* ASSIGNED TASK: Filter these records by the string "agent", copying each line that holds it.

** Opening RECORDED DATA block **

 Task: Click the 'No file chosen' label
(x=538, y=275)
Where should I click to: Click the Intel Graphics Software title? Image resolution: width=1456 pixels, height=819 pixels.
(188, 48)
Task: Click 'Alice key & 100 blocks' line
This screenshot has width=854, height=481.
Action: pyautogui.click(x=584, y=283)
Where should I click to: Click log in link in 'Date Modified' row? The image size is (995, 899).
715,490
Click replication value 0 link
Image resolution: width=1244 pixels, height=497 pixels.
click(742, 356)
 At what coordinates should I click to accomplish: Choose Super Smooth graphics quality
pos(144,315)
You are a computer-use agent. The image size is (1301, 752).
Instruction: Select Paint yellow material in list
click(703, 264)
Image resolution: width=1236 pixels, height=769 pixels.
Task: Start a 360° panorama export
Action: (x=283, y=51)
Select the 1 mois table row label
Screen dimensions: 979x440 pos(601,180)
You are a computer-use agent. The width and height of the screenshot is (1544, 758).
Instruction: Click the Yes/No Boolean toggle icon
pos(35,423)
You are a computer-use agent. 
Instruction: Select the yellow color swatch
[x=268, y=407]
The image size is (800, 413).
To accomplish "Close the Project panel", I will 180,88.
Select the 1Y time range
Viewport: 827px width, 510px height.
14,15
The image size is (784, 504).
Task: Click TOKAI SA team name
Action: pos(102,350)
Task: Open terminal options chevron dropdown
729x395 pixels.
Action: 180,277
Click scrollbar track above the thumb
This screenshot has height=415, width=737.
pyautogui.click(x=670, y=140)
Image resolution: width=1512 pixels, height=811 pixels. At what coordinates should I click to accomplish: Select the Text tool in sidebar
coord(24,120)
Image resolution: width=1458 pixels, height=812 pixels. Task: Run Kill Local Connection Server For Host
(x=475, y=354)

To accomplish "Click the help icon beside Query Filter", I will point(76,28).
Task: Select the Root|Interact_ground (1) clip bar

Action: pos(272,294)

** Closing RECORDED DATA block **

* ANSWER TO THE EXERCISE:
You are a computer-use agent. The image size is (1301, 752).
You are a computer-use agent. The width and height of the screenshot is (1544, 758).
You are a computer-use agent. 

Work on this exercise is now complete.